■ **WHAT IS REQUIRED**
Search the entries for the word "Share". Copy every line that holds it.

■ **RECORDS TO USE**
>>>>

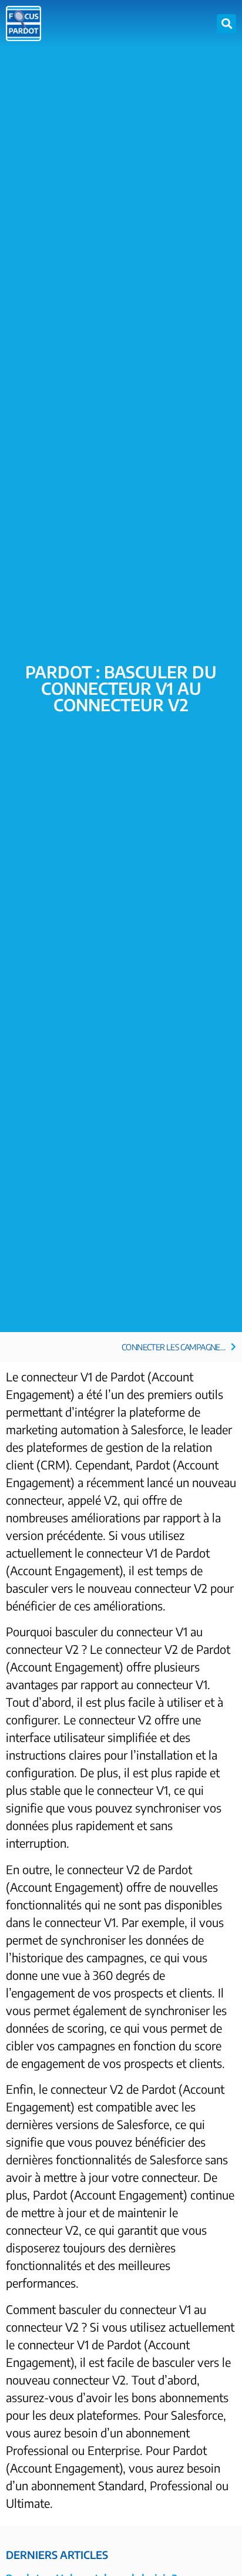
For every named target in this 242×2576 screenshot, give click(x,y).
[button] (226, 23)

<<<<
>>>>

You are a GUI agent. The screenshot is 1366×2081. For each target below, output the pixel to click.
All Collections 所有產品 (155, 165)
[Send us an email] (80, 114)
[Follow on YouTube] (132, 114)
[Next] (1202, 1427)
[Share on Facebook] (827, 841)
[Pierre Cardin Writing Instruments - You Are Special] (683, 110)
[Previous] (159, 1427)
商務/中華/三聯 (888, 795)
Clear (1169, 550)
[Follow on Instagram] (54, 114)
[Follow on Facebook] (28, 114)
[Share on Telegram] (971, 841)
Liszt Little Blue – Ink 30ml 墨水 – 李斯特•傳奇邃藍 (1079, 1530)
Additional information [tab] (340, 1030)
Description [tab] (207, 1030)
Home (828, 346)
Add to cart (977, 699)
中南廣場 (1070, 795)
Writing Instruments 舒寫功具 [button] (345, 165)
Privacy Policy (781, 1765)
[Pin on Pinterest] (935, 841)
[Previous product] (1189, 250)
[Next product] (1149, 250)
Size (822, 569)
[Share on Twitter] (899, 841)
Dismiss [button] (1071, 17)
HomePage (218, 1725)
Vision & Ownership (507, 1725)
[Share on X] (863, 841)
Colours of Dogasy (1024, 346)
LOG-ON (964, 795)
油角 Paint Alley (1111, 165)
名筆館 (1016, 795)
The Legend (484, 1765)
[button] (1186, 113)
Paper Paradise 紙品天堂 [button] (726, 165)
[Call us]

<<<<

■ **EXERCISE OUTPUT**
[Share on Facebook] (827, 841)
[Share on Telegram] (971, 841)
[Share on Twitter] (899, 841)
[Share on X] (863, 841)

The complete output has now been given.